After my graduation from high school, my father had to continue paying for my graduation suit by installment. It cost only two pesos ($10.00), but the pay of a laborer then was fifty centavos (₱.50) a day. Hence, my suit was worth 20 days’ labor. It took Father around one month to pay the installments at ₱.25 per week. I was then a “dead-end kid.”
I started sewing slippers to make money for myself. While sitting side by side with Father sewing, I asked him what should be done to recover the around two meters of our lot that was encroached upon by our rich, powerful neighbor, who was Mayor Bienvenido Valera, or Don Bescido of Bangued.
Father said that we needed a lawyer but could not afford one. He added, “Be a lawyer yourself.” (AGABOGADOKA). That was like an impossible dream.
At that time the only people who could become lawyers were sons of rich families who can afford to pay high tuition and matriculation fees for college students in Manila and also pay their dormitory expenses there.
Tata Anton could have been able to afford that. He already had two daughters, Mg. Loling and Mg. Susing, studying in Manila.

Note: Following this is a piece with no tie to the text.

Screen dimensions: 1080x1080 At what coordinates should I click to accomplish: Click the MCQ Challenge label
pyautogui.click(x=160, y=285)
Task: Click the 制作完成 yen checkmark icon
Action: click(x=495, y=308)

(But God has a plan for everyone!)
Tata Anton wrote Tatang a letter suggesting that I go to Kiangan, Ifugao, his new P.C. station, for vacation, to join my brother Elix there.
He suggested that he will pay for my transportation expenses. Fortunately, Father agreed after I told him that I wanted to go. And so I left Bangued for Kiangan in the summer of 1935. I was 17 years old then.
There was no way I could continue my studies.